**Task to carry out**
Reproduce the material word for word, from the line containing "The height and width of the screenshot is (426, 375)." through the line containing "pos(330,68)", both lines included. Output only those lines.

**Material to process**
________________________________________

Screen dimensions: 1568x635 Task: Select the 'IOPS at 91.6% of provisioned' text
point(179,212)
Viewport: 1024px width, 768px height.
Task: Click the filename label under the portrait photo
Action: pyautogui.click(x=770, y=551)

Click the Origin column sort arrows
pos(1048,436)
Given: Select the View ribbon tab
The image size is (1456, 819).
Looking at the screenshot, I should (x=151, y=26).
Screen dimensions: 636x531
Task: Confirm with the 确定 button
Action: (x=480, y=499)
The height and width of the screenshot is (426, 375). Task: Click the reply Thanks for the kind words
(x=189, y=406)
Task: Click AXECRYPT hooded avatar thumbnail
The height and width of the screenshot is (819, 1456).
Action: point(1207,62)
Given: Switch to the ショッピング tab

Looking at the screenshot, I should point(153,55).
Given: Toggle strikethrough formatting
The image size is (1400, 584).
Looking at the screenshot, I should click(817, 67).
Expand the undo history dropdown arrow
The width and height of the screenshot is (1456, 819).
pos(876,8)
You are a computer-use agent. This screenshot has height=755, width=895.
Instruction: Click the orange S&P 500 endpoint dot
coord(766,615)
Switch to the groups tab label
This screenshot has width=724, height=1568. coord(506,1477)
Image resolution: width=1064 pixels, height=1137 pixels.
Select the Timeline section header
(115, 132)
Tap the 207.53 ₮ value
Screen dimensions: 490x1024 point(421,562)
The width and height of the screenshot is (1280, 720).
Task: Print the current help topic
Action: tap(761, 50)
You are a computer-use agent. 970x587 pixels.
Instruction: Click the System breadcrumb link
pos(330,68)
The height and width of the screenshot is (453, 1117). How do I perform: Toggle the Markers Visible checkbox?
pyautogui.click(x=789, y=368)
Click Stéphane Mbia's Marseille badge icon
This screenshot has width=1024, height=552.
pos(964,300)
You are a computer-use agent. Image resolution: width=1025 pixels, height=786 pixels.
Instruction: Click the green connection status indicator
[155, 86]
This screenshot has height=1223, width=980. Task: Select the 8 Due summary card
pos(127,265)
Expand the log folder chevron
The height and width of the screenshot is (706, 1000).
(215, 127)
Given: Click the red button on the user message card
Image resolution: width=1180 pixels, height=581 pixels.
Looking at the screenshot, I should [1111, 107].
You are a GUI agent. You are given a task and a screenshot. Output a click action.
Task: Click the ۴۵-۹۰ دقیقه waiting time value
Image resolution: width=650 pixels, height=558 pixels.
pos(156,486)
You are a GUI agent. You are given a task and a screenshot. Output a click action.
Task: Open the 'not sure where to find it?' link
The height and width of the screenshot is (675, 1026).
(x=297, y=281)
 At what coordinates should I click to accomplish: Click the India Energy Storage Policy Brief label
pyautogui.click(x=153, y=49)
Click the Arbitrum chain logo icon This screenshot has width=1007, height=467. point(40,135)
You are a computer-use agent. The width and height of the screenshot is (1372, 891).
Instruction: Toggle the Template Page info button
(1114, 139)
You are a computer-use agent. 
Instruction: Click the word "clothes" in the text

________________________________________

**Full response**
The height and width of the screenshot is (426, 375). Task: Click the reply Thanks for the kind words
(x=189, y=406)
Task: Click AXECRYPT hooded avatar thumbnail
The height and width of the screenshot is (819, 1456).
Action: point(1207,62)
Given: Switch to the ショッピング tab

Looking at the screenshot, I should point(153,55).
Given: Toggle strikethrough formatting
The image size is (1400, 584).
Looking at the screenshot, I should click(817, 67).
Expand the undo history dropdown arrow
The width and height of the screenshot is (1456, 819).
pos(876,8)
You are a computer-use agent. This screenshot has height=755, width=895.
Instruction: Click the orange S&P 500 endpoint dot
coord(766,615)
Switch to the groups tab label
This screenshot has width=724, height=1568. coord(506,1477)
Image resolution: width=1064 pixels, height=1137 pixels.
Select the Timeline section header
(115, 132)
Tap the 207.53 ₮ value
Screen dimensions: 490x1024 point(421,562)
The width and height of the screenshot is (1280, 720).
Task: Print the current help topic
Action: tap(761, 50)
You are a computer-use agent. 970x587 pixels.
Instruction: Click the System breadcrumb link
pos(330,68)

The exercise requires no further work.